I’ve been following the release of “The Last Jedi” with some interest, primarily because of the odd contrast between the rave reviews, glowing publicity, and the complete and total lack of substance.
“The Last Jedi’ Dominates Christmas Box Office, Nears $400 Million in US”
Google keeps running a poll declaring 86% of people just loved “The Last Jedi.” I’ve yet to find one single person. I talked to a kid recently who told me, “it was cool.” A bit amusing, he also could not tell me what was cool about it and confessed he hadn’t really paid attention to the movie at all.
So basically he was so bored, his whole psyche just got up and took a trip to the pink forest.
Spoiler alert, I haven’t seen it either and have no intention of going. I do however, have fond memories of my dad and I practically camping out on the streets of Hollywood to see the original Star Wars. Good times, long, long ago.
My interest is really in culture, perceptions, and publicity, especially brain washing and social engineering. The deliberate hype around the Last Jedi is a fascinating bit of social engineering. There is an agenda here that goes beyond selling movie tickets and merchandise.
It’s not unlike the Paul Revere story as immortalized by Henry Wadsworth Longfellow’s poem, “Paul Revere’s Ride.” Everyone knows Paul Revere single-handedly rode through the countryside warning people, “the British are coming, the British are coming.”

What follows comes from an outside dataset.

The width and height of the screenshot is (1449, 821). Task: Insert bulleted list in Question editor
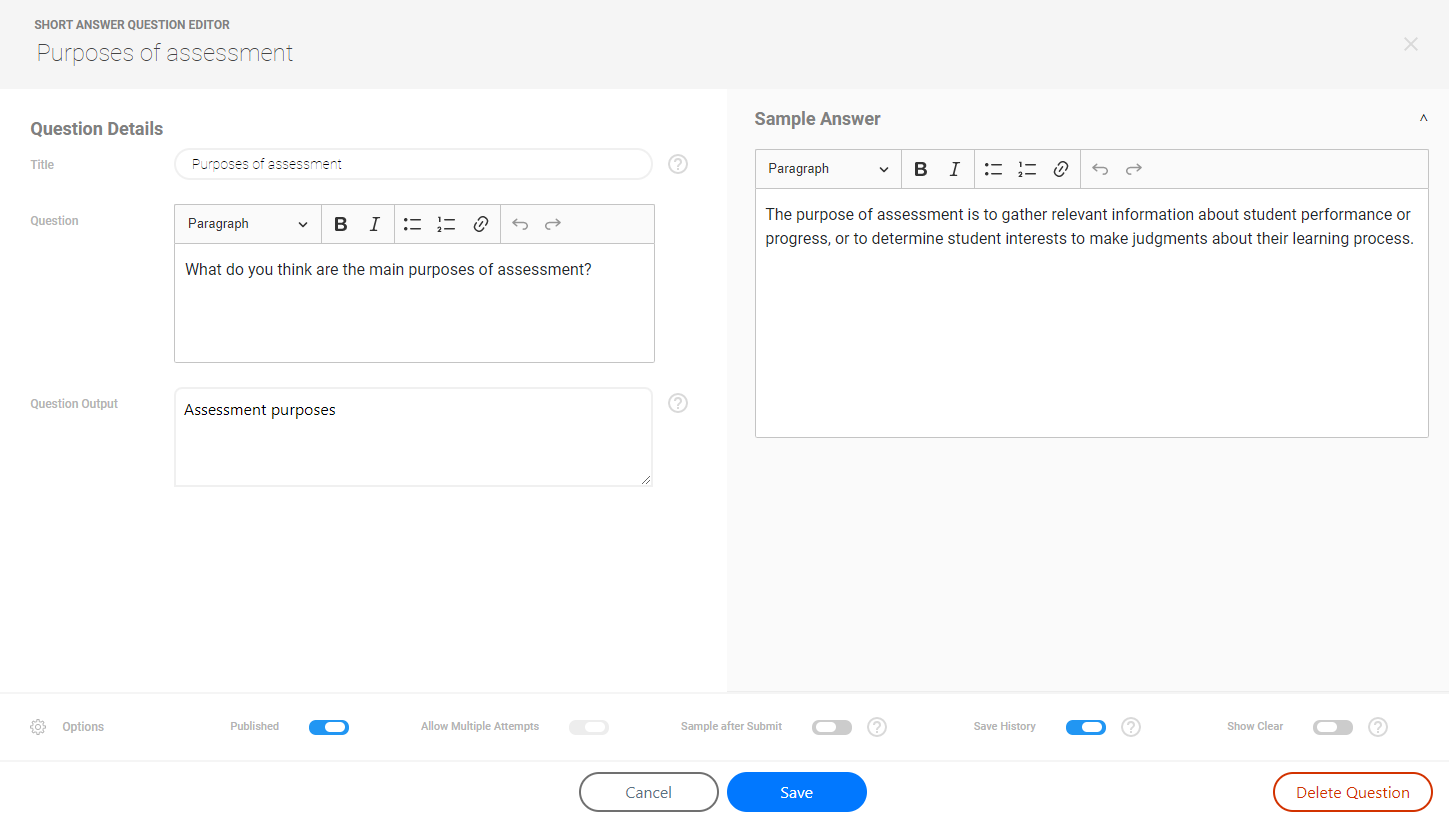click(x=412, y=224)
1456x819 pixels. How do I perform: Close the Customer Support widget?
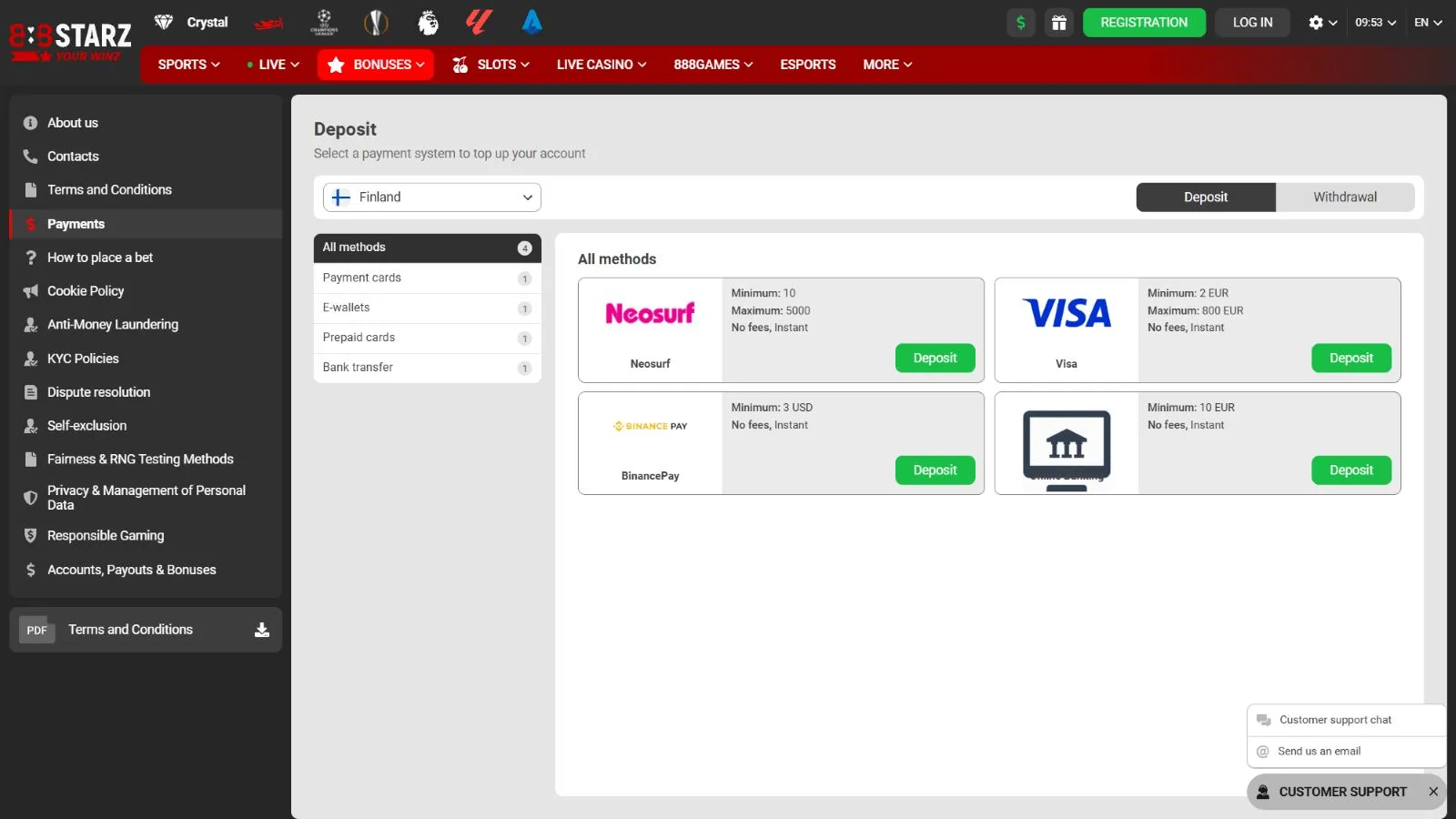click(x=1433, y=792)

Except he never really said that, the British weren’t really coming, and he wasn’t alone but merely one of perhaps 40 riders. Also, he’s the one guy in the whole bunch who managed to get himself promptly captured and detained. So he didn’t even get much riding done.
Why is Paul Revere the stuff of legends while those other 40 men have been forgotten? Paul Revere had a better publicist……Henry Wadsworth Longfellow.
Never underestimate the power of poets to shape how we think about things.
Besides selling movie tickets, there is a pretty clear girl-power agenda at play with The Last Jedi, or rather a feminist one of the political sort. You can tell by all the merchandise, “the force is female” shirts, and the story line. Clearly the Jedi is now female, heck the whole darn force is now female.
Douglas Ernst always has some podcasts and reviews I enjoy. He didn’t disappoint in this post either, “Last Jedi: Rian Johnson’s middle finger chin scratch to confident men.”
So I take it he is yet another member of Google’s “86% of us just loved it” demographic?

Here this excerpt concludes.